Trade winds: Secretary of Commerce Anup Wadhawan announced that India will start FTA negotiations with UK and EU this year

India and the UK are engaged in preparatory work to launch a free trade agreement (FTA) and formal negotiations will begin later this year, Commerce Secretary Anup Wadhawan said on Thursday. Negotiations for a planned FTA with the EU would resume even before that, he added.
New Delhi was also exploring the possibility of revising or improving various existing trade agreements, he said. For example, it seeks to review its FTAs ââwith Asean, Japan and South Korea to make them more balanced, and plans to improve its preferential trade agreement with Chile and Mercosur.
Since its withdrawal from the Beijing-dominated RCEP trade negotiations in November 2019, India has sought to accelerate negotiations with key economies for “fair” and “fair” trade pacts.
Analysts have already pointed out that FTAs ââsigned with ASEAN, Japan and Korea (all before 2010) have worsened India’s large trade deficit, and domestic exporters have not been able to benefit much. In FY20, before the pandemic spread its tentacles, India’s trade deficit with Asean reached $ 24 billion. Likewise, its deficit with South Korea and Japan stood at nearly $ 11 billion and $ 8 billion, respectively.
Refuting the claims of some analysts, Wadhawan stressed that the production-linked incentive programs (PLIs) announced by the government in the aftermath of the pandemic “are fully in line with the rules of the World Trade Organization (WTO), because the incentives are linked to production. â.

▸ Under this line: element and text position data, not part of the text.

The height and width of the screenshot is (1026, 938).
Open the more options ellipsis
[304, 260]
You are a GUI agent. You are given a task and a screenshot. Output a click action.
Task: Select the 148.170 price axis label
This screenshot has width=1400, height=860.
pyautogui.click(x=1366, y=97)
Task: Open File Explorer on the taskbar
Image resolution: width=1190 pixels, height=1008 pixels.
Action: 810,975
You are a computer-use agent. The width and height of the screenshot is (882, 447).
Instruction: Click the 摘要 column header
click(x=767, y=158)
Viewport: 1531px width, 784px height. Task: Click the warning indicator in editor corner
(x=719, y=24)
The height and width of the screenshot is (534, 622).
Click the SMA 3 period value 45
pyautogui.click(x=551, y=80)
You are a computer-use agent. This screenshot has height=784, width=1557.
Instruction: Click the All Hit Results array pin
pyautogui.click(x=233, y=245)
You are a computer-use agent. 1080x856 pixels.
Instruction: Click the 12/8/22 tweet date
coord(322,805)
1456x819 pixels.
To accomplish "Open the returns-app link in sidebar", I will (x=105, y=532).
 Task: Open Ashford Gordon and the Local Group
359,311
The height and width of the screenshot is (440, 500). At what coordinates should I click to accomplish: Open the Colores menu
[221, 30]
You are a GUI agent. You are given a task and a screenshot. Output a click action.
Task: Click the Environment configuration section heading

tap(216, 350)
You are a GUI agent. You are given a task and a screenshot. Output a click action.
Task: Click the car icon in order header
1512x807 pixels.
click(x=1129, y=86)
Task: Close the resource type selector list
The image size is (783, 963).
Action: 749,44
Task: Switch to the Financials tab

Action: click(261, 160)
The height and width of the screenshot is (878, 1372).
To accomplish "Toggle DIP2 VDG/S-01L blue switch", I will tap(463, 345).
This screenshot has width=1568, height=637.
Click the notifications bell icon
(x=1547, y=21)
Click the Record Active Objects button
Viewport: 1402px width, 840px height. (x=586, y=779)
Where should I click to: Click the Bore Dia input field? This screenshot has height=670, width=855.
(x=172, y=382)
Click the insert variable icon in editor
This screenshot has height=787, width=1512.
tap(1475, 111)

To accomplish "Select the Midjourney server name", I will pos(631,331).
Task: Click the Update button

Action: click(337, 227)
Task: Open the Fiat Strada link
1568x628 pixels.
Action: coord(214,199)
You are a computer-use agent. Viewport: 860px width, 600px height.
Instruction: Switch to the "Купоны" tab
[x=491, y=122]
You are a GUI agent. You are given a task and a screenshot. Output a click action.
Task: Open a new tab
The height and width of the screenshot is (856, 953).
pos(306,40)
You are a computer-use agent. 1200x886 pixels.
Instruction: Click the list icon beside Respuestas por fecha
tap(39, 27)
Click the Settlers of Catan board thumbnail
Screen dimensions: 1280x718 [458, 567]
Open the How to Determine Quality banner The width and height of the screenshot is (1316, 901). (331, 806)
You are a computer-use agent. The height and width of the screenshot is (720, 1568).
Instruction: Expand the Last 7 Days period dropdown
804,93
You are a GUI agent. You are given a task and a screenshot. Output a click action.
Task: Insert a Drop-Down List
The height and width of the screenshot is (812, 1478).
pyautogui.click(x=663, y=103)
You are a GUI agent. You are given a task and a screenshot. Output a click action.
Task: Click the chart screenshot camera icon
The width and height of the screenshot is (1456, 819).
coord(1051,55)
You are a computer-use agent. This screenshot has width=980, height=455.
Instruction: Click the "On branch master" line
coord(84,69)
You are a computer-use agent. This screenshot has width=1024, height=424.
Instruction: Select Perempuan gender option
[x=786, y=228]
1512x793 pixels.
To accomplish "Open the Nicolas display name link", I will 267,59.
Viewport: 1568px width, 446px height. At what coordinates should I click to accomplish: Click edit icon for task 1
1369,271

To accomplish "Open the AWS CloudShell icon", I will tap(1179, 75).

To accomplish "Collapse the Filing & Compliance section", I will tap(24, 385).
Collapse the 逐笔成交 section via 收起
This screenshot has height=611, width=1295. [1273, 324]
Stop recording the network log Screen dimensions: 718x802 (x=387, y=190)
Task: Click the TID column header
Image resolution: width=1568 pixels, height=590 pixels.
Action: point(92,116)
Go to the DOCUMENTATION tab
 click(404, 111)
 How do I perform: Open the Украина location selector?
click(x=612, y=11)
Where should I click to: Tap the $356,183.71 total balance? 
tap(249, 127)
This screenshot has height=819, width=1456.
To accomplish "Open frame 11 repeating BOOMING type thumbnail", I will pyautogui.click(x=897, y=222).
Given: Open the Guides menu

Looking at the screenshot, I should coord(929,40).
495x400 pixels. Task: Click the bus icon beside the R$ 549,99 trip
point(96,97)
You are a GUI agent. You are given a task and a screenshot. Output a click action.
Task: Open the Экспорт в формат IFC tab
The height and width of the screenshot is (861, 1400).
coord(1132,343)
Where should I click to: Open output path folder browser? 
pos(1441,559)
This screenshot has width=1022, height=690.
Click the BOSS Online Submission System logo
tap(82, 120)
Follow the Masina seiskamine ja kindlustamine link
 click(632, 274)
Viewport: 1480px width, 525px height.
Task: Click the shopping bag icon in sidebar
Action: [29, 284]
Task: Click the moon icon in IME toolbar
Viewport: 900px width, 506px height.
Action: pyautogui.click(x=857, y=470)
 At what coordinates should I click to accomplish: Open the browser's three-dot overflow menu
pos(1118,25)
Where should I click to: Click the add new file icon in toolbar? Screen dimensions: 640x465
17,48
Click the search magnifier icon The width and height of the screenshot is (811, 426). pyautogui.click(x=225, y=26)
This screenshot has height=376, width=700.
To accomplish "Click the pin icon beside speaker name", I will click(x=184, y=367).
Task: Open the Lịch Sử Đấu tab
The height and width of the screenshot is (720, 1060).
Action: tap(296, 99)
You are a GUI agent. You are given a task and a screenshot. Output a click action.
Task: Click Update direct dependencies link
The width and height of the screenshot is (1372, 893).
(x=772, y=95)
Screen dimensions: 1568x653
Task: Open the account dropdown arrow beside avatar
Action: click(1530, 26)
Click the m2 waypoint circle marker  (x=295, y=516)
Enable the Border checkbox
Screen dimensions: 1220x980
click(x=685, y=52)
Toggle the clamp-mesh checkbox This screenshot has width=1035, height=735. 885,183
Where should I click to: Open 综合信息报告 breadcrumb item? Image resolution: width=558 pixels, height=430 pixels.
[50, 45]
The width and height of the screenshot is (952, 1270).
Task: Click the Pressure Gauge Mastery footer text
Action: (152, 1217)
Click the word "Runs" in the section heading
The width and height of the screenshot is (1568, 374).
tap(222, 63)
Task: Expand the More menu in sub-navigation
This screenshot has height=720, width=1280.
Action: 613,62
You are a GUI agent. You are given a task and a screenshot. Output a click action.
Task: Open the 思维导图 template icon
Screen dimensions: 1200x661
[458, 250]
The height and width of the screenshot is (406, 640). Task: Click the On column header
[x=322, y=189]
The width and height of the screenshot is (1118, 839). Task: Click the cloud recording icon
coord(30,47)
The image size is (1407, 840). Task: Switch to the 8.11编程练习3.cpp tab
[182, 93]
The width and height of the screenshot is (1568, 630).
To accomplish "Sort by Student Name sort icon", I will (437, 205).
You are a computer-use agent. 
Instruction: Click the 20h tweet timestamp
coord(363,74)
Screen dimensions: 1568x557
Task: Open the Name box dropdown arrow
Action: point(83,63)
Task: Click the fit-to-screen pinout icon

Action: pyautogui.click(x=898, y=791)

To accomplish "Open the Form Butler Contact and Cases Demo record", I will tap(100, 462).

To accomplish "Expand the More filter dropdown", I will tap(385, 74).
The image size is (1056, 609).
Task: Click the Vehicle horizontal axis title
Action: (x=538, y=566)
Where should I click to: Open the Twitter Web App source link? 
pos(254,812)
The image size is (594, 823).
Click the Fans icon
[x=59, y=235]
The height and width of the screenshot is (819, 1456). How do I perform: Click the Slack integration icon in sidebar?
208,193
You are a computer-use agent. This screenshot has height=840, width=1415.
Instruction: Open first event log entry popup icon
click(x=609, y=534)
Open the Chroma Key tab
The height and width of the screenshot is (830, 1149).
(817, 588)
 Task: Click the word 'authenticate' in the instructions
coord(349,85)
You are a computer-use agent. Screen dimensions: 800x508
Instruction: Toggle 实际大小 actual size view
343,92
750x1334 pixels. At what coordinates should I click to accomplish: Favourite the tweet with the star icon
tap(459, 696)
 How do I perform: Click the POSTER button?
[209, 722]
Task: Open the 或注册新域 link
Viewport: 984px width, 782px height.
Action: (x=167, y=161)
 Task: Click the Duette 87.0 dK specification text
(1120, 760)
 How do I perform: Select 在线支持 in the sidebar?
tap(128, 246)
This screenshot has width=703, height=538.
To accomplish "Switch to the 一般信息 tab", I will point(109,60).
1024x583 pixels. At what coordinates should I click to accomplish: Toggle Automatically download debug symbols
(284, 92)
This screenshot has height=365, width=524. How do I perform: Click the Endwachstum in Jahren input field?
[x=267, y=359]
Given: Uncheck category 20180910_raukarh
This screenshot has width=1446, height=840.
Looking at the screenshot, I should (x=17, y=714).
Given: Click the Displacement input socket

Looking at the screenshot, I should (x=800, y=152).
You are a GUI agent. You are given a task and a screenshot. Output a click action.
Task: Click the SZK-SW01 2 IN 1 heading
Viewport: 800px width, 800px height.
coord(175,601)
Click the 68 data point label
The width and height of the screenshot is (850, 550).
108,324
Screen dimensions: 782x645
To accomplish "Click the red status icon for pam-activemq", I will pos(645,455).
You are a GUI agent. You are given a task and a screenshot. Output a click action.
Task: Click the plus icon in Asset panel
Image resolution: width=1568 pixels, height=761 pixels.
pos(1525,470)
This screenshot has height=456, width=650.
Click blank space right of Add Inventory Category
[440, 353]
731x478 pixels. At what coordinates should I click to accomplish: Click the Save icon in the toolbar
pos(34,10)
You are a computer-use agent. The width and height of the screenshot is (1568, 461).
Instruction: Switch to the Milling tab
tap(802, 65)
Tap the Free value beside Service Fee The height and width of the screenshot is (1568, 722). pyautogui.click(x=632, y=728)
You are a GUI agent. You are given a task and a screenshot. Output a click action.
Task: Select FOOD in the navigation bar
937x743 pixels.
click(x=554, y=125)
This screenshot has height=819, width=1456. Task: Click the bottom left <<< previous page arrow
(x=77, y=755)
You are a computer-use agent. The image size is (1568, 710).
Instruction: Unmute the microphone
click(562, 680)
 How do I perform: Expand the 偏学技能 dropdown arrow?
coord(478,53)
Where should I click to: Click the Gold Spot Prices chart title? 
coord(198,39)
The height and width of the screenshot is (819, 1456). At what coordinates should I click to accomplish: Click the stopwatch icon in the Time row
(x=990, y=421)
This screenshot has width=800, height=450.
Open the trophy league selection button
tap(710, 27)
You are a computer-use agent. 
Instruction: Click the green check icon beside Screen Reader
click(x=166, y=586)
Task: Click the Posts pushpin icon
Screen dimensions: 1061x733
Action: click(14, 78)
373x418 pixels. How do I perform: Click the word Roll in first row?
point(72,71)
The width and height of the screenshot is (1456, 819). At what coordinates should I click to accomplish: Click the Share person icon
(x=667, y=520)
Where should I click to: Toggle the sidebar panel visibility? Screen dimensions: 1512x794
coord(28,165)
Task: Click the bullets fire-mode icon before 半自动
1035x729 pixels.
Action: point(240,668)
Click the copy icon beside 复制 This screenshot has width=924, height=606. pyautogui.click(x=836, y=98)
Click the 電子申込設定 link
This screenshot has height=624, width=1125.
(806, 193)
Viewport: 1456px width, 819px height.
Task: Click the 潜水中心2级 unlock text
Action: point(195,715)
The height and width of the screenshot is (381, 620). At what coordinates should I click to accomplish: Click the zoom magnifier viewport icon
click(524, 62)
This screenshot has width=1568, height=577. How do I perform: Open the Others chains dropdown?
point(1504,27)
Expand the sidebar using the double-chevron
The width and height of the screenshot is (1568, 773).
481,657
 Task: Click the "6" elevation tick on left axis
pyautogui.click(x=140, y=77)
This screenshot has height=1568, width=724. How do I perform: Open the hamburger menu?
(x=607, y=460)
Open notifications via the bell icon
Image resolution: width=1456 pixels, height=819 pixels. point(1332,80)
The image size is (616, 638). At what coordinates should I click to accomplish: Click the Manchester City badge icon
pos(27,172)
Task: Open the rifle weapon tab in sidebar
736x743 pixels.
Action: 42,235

The government announced 13 PLI programs, covering sectors such as automotive, telecommunications, electronics, pharmaceuticals, advanced chemistry cells, textiles, food processing and steel. The total promised incentives of Rs 1.97 lakh crore will be spread over five years.
Wadhawan exuded confidence that the country would be able to meet the ambitious goal of exporting goods of $ 400 billion for fiscal year 22. The “impressive” increase in exports in recent months is mainly due to to the growth of external demand, and not so much to an increase in world commodity prices, he added.
Merchandise exports even exceeded pre-pandemic levels (same months in 2019) for three months through May despite the second wave of Covid, indicating that a recovery is likely to be taking hold. Of course, export growth was weak even before the pandemic – outbound shipments increased by around 9% in 2018-19, but fell again by 5% in 2019-2020. Exports fell 7% in the previous fiscal year, weighed down by the Covid disruptions. Thus, only a sustained rise over the next 2-3 years would help the country regain the lost height of exports.